# [Your instructions]
Give back exactly the lines starting at the one with "The width and" and ending at the last line of the data below. Pictures are not part of the copy.

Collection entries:
◆ ◆ ◆
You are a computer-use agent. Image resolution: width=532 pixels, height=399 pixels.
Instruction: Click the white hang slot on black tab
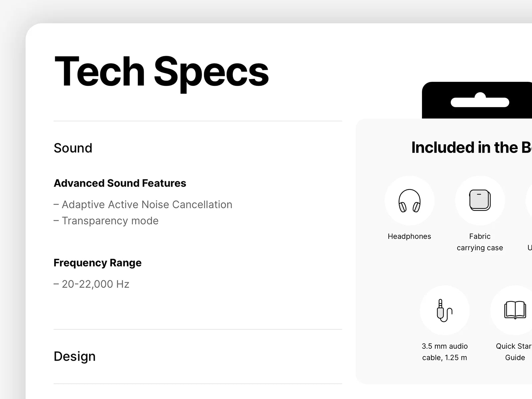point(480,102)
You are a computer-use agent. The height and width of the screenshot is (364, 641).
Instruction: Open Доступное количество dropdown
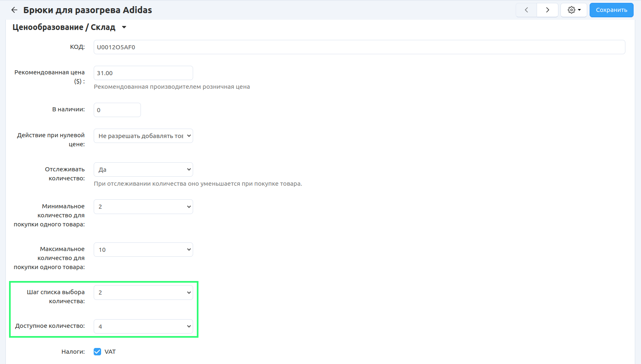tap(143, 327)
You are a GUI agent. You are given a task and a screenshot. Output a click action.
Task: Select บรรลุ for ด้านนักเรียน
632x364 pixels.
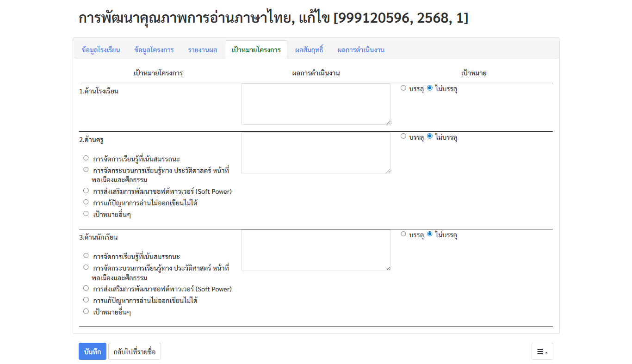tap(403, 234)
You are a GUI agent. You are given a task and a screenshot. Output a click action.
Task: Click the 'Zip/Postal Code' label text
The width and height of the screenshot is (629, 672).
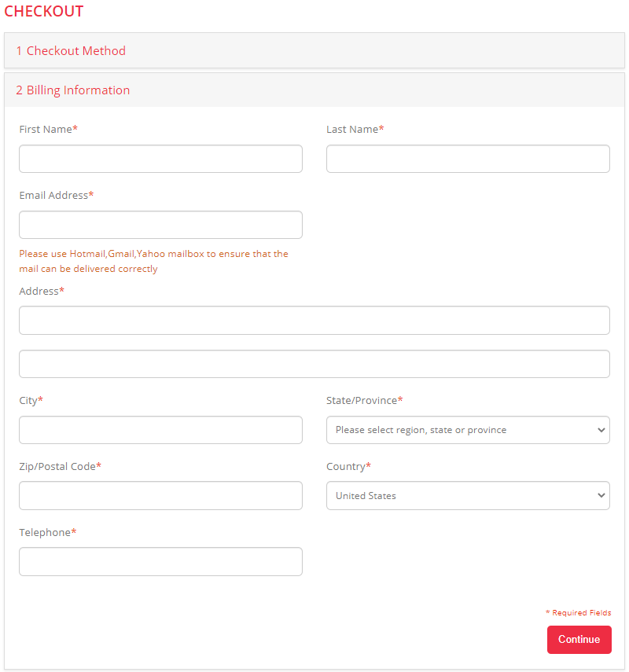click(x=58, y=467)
◆ ◆ ◆
# [Solved exercise]
The width and height of the screenshot is (629, 672).
click(x=58, y=467)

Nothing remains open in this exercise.